Uracil in DNA: consequences for carcinogenesis and chemotherapy

Abstract

The synthesis of thymidylate (TMP) occupies a convergence of two critical metabolic pathways: folate metabolism and pyrimidine biosynthesis. Thymidylate is formed from deoxyuridylate (dUMP) using N(5),N(10)-methylene tetrahydrofolate. The metabolic relationship between dUMP, TMP, and folate has been the subject of cancer research from prevention to chemotherapy. Thymidylate stress is induced by nutritional deficiency of folic acid, defects in folate metabolism, and by antifolate and fluoropyrimidine chemotherapeutics. Both classes of chemotherapeutics remain mainstay treatments against solid tumors. Because of the close relationship between dUMP and TMP, thymidylate stress is associated with increased incorporation of uracil into DNA. Genomic uracil is removed by uracil DNA glycosylases of base excision repair (BER). Unfortunately, BER is apparently problematic during thymidylate stress. Because BER requires a DNA resynthesis step, elevated dUTP causes reintroduction of genomic uracil. BER strand break intermediates are clastogenic if not repaired. Thus, BER during thymidylate stress appears to cause genome instability, yet might also contribute to the mechanism of action for antifolates and fluoropyrimidines. However, the precise roles of BER and its components during thymidylate stress remain unclear. In particular, links between BER and downstream events remain poorly defined, including damage signaling pathways and homologous recombination (HR). Evidence is growing that HR responds to persistent BER strand break intermediates and DNA damage signaling pathways mediate cross talk between BER and HR. Examination of crosstalk among BER, HR, and damage signaling may shed light on decades of investigation and provide insight for development of novel chemopreventive and chemotherapeutic approaches.

Figure 1. Simplified schematic of folate metabolism focused on the synthesis and utilization of N⁵,N¹⁰ methylene tetrahydrofolate

N⁵,N¹⁰ Methylene tetrahydrofolate can be utilized as the methyl donor and reductant in TMP synthesis, the methyl donor for the conversion of homocysteine to methionine, and the eventual formyl donor for de novo purine synthesis. Enzymes are in italics. MTHFR, methylene-THF reductase; SHMT, serine hydroxymethyl transferase; TS, thymidylate synthase; MTHFD, methylene-THF dehydrogenase; SAM, S-adenosyl methionine; Met, methionine; H-Cys, homocysteine; THF, tetrahydrofolate; DHF, dihdyrofolate.

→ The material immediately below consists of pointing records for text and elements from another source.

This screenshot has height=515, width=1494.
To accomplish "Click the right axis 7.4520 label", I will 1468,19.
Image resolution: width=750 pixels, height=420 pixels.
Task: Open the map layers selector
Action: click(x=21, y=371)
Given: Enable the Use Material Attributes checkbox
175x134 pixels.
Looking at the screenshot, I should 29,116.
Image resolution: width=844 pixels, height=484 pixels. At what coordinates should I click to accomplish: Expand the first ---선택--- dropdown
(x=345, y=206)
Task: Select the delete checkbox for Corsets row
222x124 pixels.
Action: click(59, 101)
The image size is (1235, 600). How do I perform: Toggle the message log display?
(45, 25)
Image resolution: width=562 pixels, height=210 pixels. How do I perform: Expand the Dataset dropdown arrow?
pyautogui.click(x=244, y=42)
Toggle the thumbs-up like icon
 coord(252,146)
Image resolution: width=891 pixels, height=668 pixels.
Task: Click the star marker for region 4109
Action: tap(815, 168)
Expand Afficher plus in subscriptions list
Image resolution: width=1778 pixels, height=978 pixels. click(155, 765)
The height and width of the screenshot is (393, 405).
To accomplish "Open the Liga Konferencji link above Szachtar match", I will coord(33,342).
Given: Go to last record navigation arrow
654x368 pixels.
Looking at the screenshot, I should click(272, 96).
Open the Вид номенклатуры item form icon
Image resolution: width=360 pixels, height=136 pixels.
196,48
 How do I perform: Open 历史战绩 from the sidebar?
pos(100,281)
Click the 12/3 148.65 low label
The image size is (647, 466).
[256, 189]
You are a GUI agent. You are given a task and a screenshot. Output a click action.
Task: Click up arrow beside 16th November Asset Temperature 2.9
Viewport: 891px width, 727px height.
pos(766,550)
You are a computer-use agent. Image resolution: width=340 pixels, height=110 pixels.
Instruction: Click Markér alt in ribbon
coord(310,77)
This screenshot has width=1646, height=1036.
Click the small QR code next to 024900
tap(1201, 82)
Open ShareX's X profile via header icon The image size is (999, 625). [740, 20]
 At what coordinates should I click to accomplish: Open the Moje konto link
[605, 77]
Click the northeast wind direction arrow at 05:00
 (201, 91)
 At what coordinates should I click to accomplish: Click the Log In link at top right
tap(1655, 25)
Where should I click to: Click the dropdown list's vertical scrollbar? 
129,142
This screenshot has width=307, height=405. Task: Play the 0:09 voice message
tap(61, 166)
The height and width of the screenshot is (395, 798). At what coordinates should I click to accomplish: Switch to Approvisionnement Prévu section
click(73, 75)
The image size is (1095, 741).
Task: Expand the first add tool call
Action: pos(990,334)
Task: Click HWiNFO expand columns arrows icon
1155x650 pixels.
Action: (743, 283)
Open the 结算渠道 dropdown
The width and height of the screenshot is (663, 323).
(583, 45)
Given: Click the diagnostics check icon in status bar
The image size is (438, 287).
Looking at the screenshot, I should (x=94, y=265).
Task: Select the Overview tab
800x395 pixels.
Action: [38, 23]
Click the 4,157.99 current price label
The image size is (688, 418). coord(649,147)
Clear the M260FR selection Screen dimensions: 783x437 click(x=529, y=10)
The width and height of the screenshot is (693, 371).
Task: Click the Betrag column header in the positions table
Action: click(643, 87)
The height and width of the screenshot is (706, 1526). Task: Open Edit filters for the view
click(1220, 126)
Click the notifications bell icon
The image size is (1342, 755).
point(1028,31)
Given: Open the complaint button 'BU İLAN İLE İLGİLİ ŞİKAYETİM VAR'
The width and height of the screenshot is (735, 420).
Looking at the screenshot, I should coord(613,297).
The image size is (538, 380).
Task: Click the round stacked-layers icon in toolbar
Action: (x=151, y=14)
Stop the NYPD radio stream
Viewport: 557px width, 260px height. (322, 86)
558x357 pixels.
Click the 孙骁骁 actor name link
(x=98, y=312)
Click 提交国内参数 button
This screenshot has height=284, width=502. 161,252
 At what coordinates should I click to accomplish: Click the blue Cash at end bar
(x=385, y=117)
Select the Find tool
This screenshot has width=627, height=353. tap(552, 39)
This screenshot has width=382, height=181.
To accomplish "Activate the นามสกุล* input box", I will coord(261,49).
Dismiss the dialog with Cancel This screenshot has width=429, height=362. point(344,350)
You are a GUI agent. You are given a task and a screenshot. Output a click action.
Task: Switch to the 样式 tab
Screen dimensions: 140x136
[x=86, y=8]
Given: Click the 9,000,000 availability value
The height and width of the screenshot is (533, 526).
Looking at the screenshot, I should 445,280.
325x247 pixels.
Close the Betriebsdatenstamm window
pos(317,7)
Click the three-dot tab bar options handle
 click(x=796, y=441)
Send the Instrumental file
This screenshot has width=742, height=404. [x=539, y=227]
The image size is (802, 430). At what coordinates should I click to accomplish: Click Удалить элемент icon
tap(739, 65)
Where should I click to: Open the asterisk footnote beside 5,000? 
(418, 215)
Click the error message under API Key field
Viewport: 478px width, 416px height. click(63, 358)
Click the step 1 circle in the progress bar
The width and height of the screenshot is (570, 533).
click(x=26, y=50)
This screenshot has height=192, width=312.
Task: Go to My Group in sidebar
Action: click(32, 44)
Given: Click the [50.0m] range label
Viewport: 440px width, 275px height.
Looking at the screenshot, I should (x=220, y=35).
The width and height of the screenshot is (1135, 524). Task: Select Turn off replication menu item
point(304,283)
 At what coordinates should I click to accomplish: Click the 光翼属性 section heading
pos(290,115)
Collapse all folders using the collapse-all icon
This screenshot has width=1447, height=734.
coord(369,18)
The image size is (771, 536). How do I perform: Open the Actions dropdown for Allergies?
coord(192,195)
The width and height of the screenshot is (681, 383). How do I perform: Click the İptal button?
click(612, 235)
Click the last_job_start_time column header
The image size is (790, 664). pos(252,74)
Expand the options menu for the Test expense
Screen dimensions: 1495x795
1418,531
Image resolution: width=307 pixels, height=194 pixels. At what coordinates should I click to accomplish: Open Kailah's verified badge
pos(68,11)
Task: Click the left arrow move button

Figure 2. Simplified schematic of dUMP and TMP metabolism leading to DNA synthesis

Enzymes are in italics. TS, thymidylate synthase; TK, thymidine kinase; TMPK, thymidylate kinase, dUTPase, dUTP nucleotidohydrolase. RNR, ribonucleotide reductase; dCMP-DA, dCMP deaminase. TS is the de novo source of TMP, while TK provides a salvage route to TMP and dUMP. dUTPase prevents dUTP accumulation. Raltitrexed and pemetrexed are folate analogs that interfere with binding of N⁵,N¹⁰ Methylene tetrahydrofolate to TS. Fluorodeoxyuridylate (FdUMP) binds in the nucleotide binding pocket and forms an irreversible ternary complex.

Figure 3. Simplified schematic of base excision repair during TLS

In the first step of BER, UDG activity catalyzes uracil release and produces an abasic site in DNA. AP endonuclease produces a nick 5′ to the abasic site. The dRP lyase activity of pol β creates a 5′-phosphate and polymerase activity fills the one nucleotide gap in short-patch BER. DNA ligase seals the nick. During TLS, insufficient TS activity decreases TTP and increases dUTP, overwhelming dUTPase and driving genomic uracil incorporation.

Figure 4. Simplified schematic of the links between TLS and homologous recombination repair

DNA double strand breaks generated from persistent BER strand break intermediates and/or stalled/collapsed replication forks are thought to be processed by HR. The simplified biochemical steps necessary for HR include search for homology, strand invasion, DNA synthesis, and an endonuclease to resolve the Holliday junction. The outcome of HR could potentially be detectable as a crossover event resulting in sister chromatid exchanges or gene conversion events. If left unrepaired, double strand breaks lead to non-viable cells or chromosomal rearrangements detectable as translocations in a population of surviving cells.